Thoughts

Can We Trust Our Eyes?

Lately, I’ve been thinking and writing about the nature of reality, because—I guess—I’ve been trying to find it. If we are somehow not in touch with reality, though, what, exactly, is it that surrounds us? Good question, no? Is it a constructed narrative? If so, who built it?

When I turn back to Luigi Giussani, I find a possible answer that might even play well with the notion of a constructed narrative. Giussani tells us that, often enough, we can substitute “argument in service of an ideology” for “discussions.” Alexis Carrel (who was quoted by Giussani in The Religious Sense), went on to write that we live in an age of ideologies, in which we manipulate reality rather than learn from it. In the past, I would have asserted that such a practice came about with The Enlightenment, but now, I need to pick an earlier starting point—much earlier. Be that as it may, if ideologies win, civilization loses. Manipulating reality—including real human beings, real plants, animals, and minerals—is not the same as dealing with reality. Believing that we can solve every problem that presents itself may not be the best strategy, after all. In fact, I question how often we have solved any problems. Chances are that we’ve really done little more than create new problems to “solve.”

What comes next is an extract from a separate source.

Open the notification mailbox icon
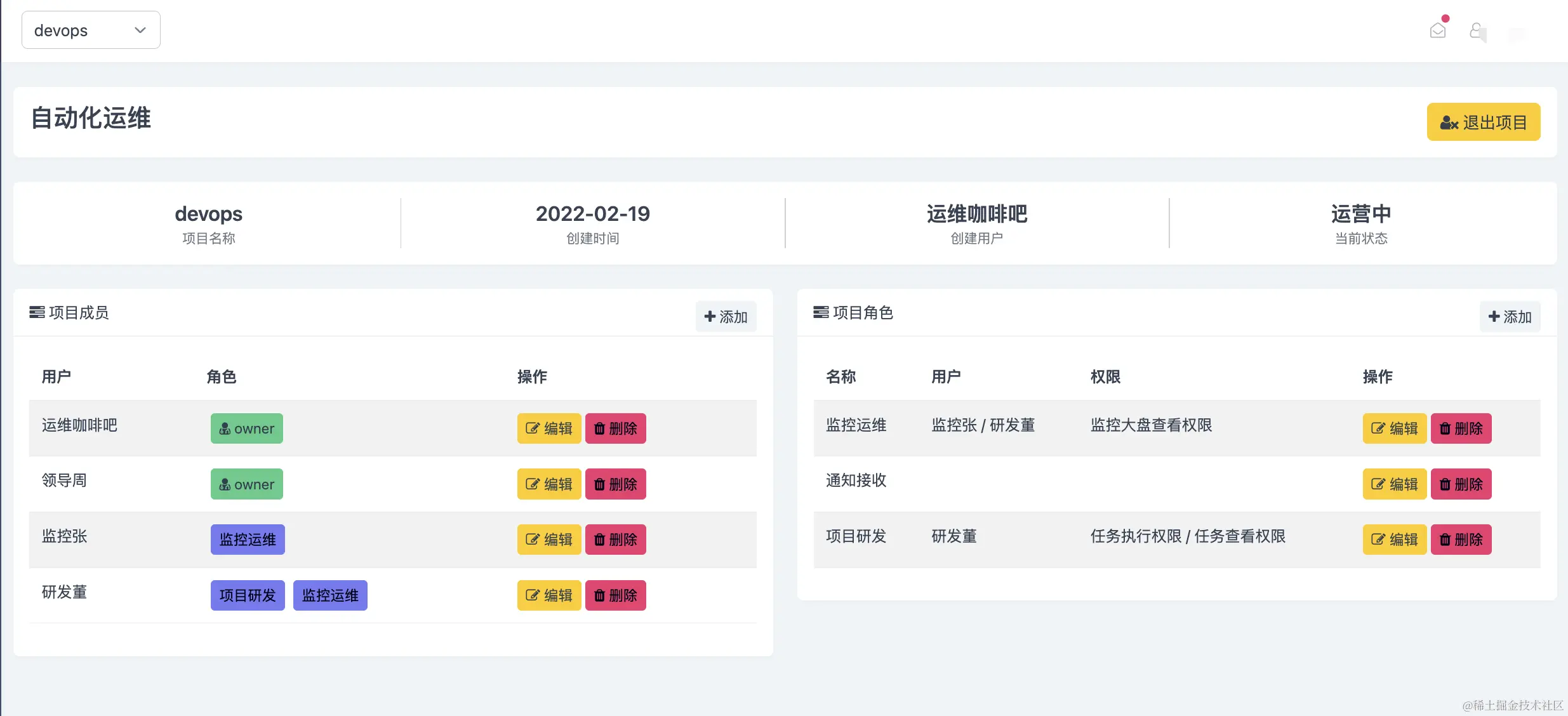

Then, we have Jordan Peterson on ideologies:

Ideologies are attractive, not least to the educated modern mind—credulous, despite its skepticism—particularly if those who embody or otherwise promote them allow the listener every opportunity to identify with the creative and positive characters of the story, and to deny their association with the negative. Ideologies are powerful and dangerous. Their power stems from their incomplete but effective appropriation of mythological ideas. Their danger stems from their attractiveness, in combination with their incompleteness. Ideologies tell only part of the story, but tell that part as if it were complete. This means that they do not take into account vast domains of the world. It is incautious to act in the world as if only a set of its constituent elements exist. The ignored elements conspire, so to speak, as a consequence of their repression, and make their existence known, inevitably, in some undesirable manner.

Ideologies (and their purveyors) need darkness in order to grow and thrive. They shrivel and die in the light.